# THE TASKS
- 1) Copy out the stretch of the post on the lambda calculus and Turing's machine from "After posting a" through "Computer are equivalent?".
- 2) Condense the paragraph beginning "The machine that Turing proposes" in the post on the lambda calculus and Turing's machine into a short bulleted list that keeps its main facts.

# READING PASSAGE
-=-=-

After posting a video of the Turing Centenary talk that Greg Michaelson and I did, I got sent a question : “I didn’t exactly get it why didn’t you consider both UTC and LC to be equivalent.”

The question is understandable. After all, are we not taught that the Lambda Calculus and the Universal Digital Computer are equivalent?

It depends on what one means by equivalent. In an ideal, or idealist, sense they are equivalent. If a function can be computed by the lambda calculus, the function can be translated into a form that a universal digital computer can also compute and vice versa.

But from a materialist standpoint they are very different.

The lambda calculus by itself can compute nothing. It is only useful when you have a lamda calculus interpreter running on an actual computer. In which case it is not the lamda calculus that actually does the computation. The LC is a virtual machine running on a real machine which does the actual work.

In principle the actual computer that the LC is running on could be a person, a mathematician who has learned the rules of, or who has a crib sheet giving them the rules of the LC. Indeed when Turing was writing in the 1930s the word computer normally referred to a person who did computation.

The machine that Turing proposes is one directly modelled on what a person does when they compute. So Turing was from the start going in at a lower level than Church. Church relied on there being a human computer to do the actual work with his calculus. Turing asks what does a mathematician do when they apply any calculus?

He then proposes a mechanism that mimics the essential steps that the human does. He thus comes up with something more general than Church, since once you build the machine and supply it with energy it can do any calculations – including acting as an interpreter for the LC.

This forces us to consider computation as a material rather than an ideal process, and actually computer designers end up being preoccupied with very material considerations: minimising power use, disposing of waste heat, ventilation etc.

-=-=-

# SUPPLIED INFORMATION
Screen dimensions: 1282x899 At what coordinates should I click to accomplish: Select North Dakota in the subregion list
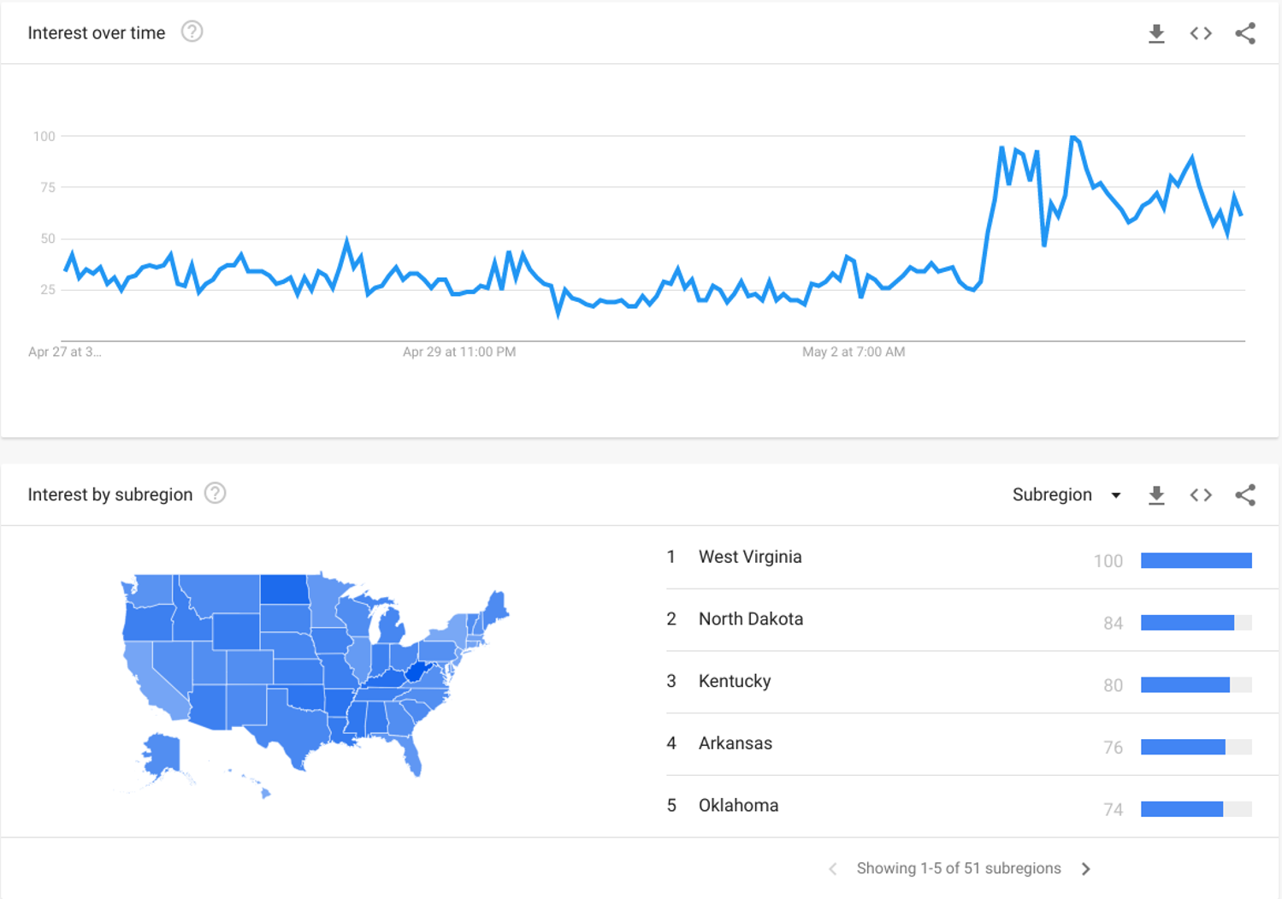(750, 619)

-=-=-

# CORRECT ANSWERS
- 1)
After posting a video of the Turing Centenary talk that Greg Michaelson and I did, I got sent a question : “I didn’t exactly get it why didn’t you consider both UTC and LC to be equivalent.”

The question is understandable. After all, are we not taught that the Lambda Calculus and the Universal Digital Computer are equivalent?

- 2)
- Turing's machine is modelled directly on what a person does when computing.
- From the start, Turing worked at a lower level than Church.
- Church relied on a human computer to do the actual work with his calculus.
- Turing asked what a mathematician does when applying any calculus.